## PROBLEM DETAILS
Can you turn each line of the listing below into one string of a JSON list, leaving out blank lines and the pictures?

◆ ◆ ◆

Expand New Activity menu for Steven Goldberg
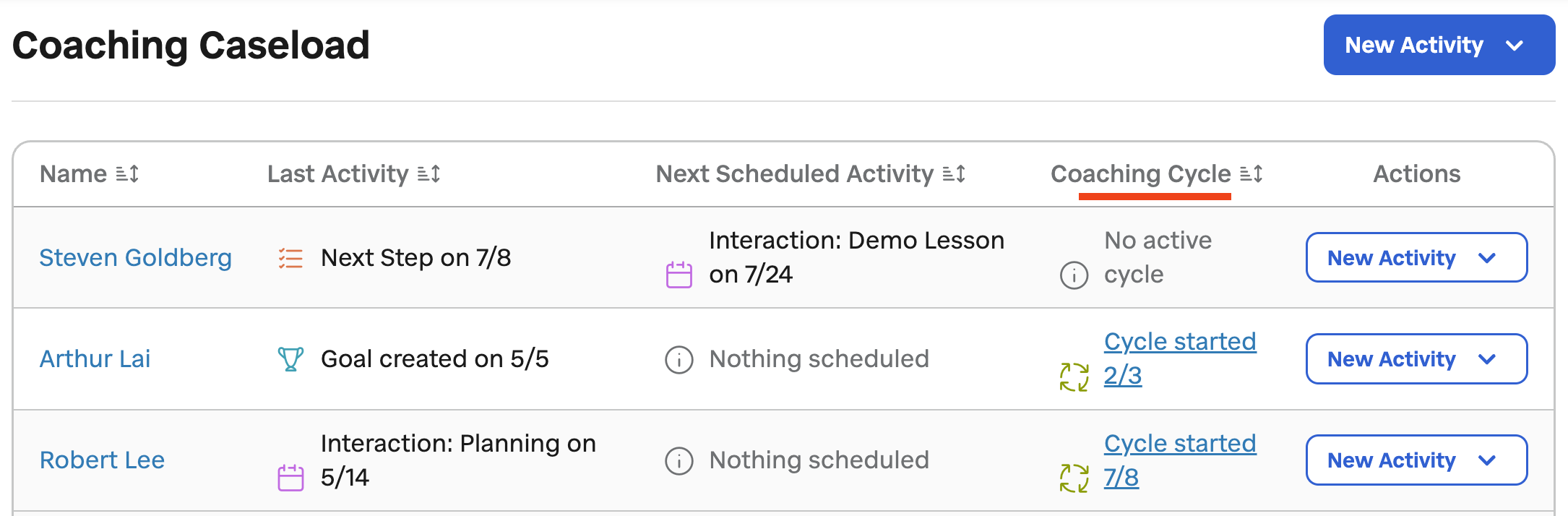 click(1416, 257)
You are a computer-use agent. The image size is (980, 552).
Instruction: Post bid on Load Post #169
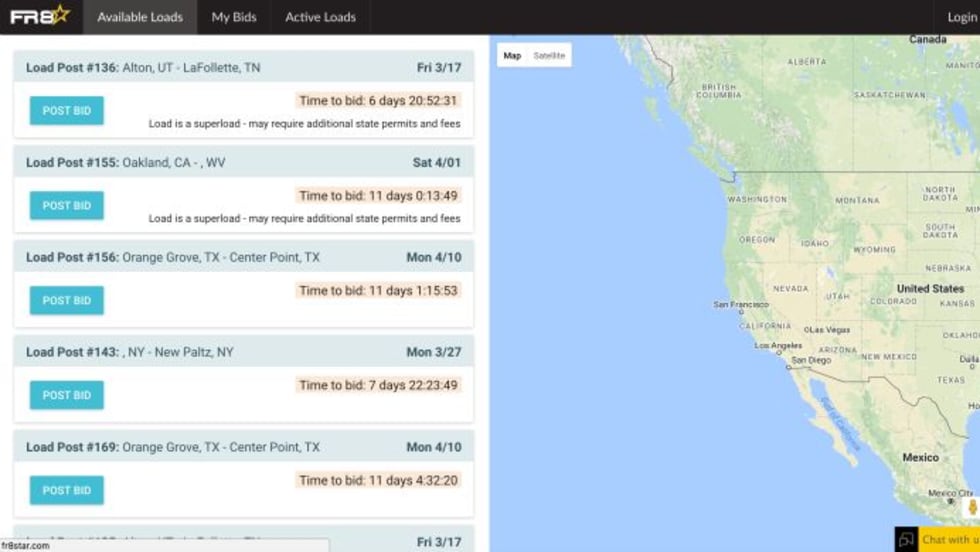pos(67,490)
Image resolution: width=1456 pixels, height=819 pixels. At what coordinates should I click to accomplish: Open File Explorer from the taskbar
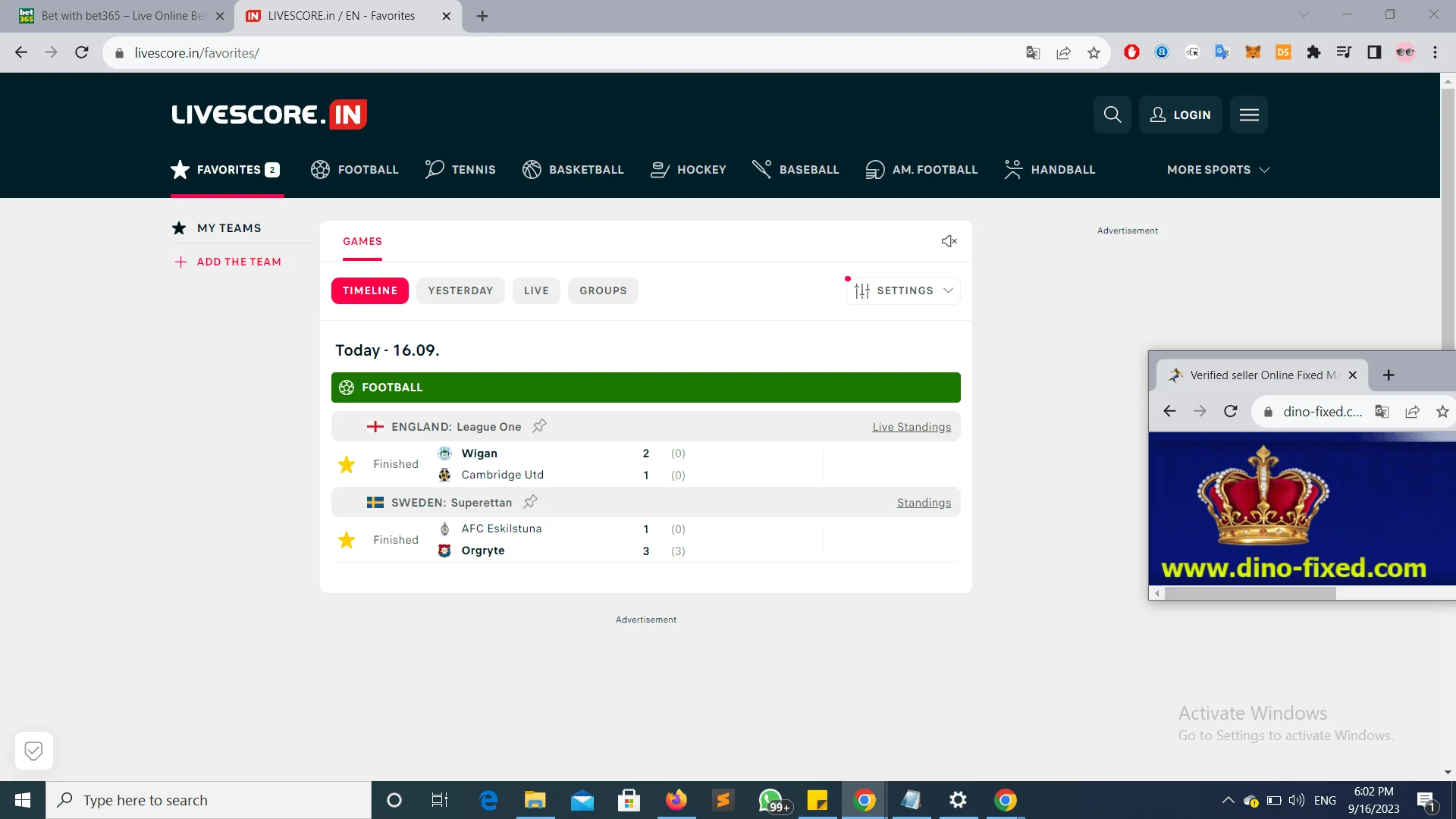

◆ ◆ ◆

## FULL RESPONSE
[
  "Expand New Activity menu for Steven Goldberg",
  " click(1416, 257)",
  "You are a computer-use agent. The image size is (980, 552).",
  "Instruction: Post bid on Load Post #169",
  "pos(67,490)",
  "Image resolution: width=1456 pixels, height=819 pixels. At what coordinates should I click to accomplish: Open File Explorer from the taskbar"
]